Margary Butts can ignore the pain of her 10 stitches, black eye and high blood pressure if it draws attention to her fight for better police pay and more officers, she says.
Butts, her husband and her 25-year-old son were beaten Friday in their Angelo Avenue yard by a group of four boys and men, some of them suspected gang members. Four others watched.Other neighbors reportedly turned away from Butts' screams, closing their window shades and turning off their lights, she learned.
The Friday fight is a benchmark in the woman's private war against gangs and drugs in her neighborhood. Ironically, Butts' neat, well-groomed home is posted as a McGruff House. She's a member of the local community council and completed a citizen police academy class conducted by the South Salt Lake Police Department.
Friday, she was struck until bloody by the group, many of whom she knows only in passing.
The attack on the Butts family, along with other recent gang violence, spurred residents to call a meeting with city officials Wednesday. They asked for more police and better pay to prevent veteran officers from leaving the force. The group even offered to pay higher property taxes to compensate.
Moments before the meeting, police closed down their third suspected gang house this week. Using a trespass ordinance, the city evicted three boys and a girl from a house that prominently displays graffiti of a Los Angeles gang.
Police arrested one of the boys for illegal discharge of a firearm and gave the renter two weeks to get out. Another boy, a possible illegal alien, was turned over to Immigration and Naturalization Service.
Margary Butts believes her relationship with local officers is what has prevented her from being a target previously.
"At first I was afraid to let (my neighbors) know (about my crime-prevention activities), but what good did it do me to take the citizens academy?" she said. "Our police department is terrific. We are losing our officers to other cities for better pay."
The attack at her house Friday started over a beer bottle one boy left in her driveway.
From his vantage point at the front door, Butts's husband told the boy to pick up the bottle.
"He opened the door and leaned out and said, `Pick up your bottle and take it with you,' " she recalled. The boy replied with curses and threats and started walking toward West Temple with his friends.
"The one juvenile . . . came running back, jumped the gate and got to the bottom of the step," she said. Butts' son and three of the boys fought as her husband tried to break it up.
"I grabbed one by the hair who was kicking (my son) and pulled him back," she said. "I looked up and another (boy) was coming across the gate."

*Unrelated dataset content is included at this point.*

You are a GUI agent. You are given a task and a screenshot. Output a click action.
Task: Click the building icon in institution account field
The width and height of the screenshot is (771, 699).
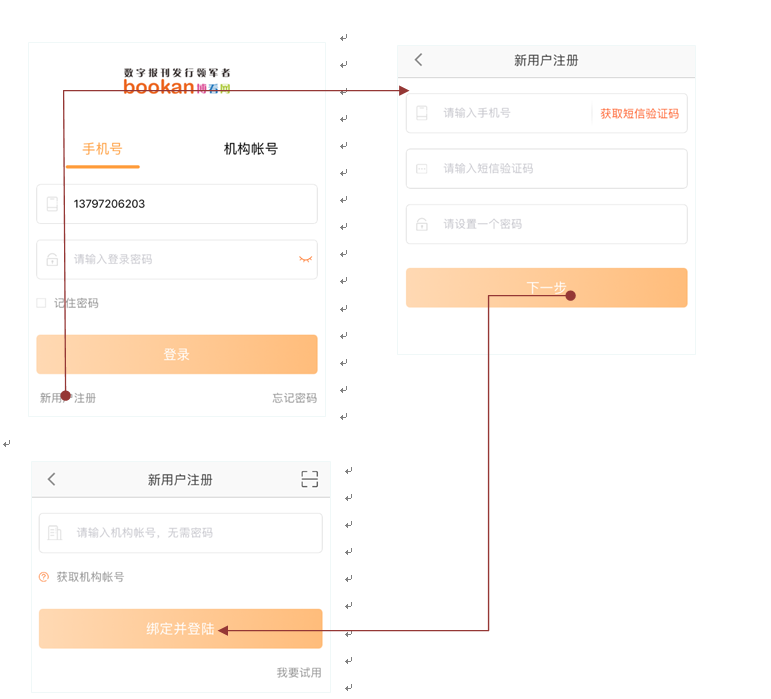pyautogui.click(x=55, y=533)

She tried to push him back also but ended up on the ground with a bleeding head. A neighbor across the street saw the fight and came at the boys with a golf club, Butts said. But the boy got the club away from the man and repeatedly struck him with it.
"I look out and my neighbor is down on the ground, and they're beating him," she said. Police arrived at that point and took several of the group into custody. They located a fifth suspect over the weekend. Butts estimates at least eight men and boys were involved in the attack.

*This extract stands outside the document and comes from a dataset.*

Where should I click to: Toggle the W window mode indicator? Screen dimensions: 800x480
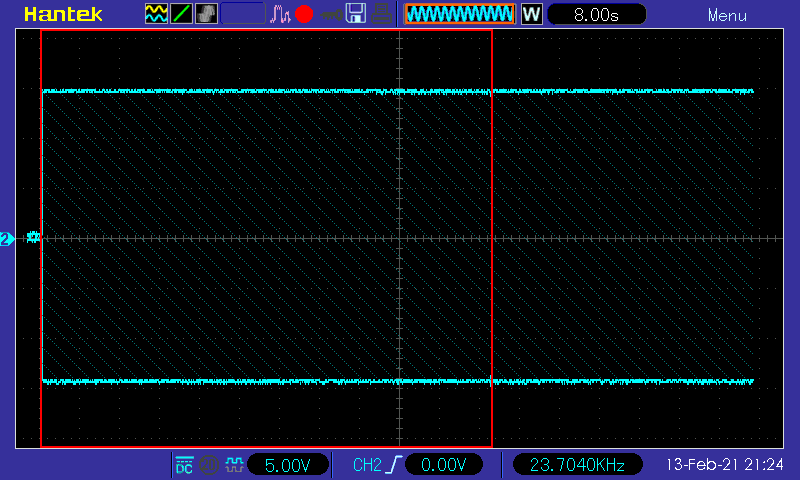point(532,14)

Her husband sustained a neck injury, and her son has two black eyes, multiple abrasions and bruises. All three were taken to the hospital.
"The gang has overall left us alone, other than when they've gotten mouthy with us, like kids get," she said. "It was an opportunity (Friday) and they took it."
She's not as much afraid of retribution now as she is frustrated. Those believed responsible for the Friday attack were taken to detention but released and back on the street Monday, she said.
"This can happen at your house," Butts said. "This is all over, not just here on this street. And most of the ones who were here (during the attack), don't live here. They're from someplace else."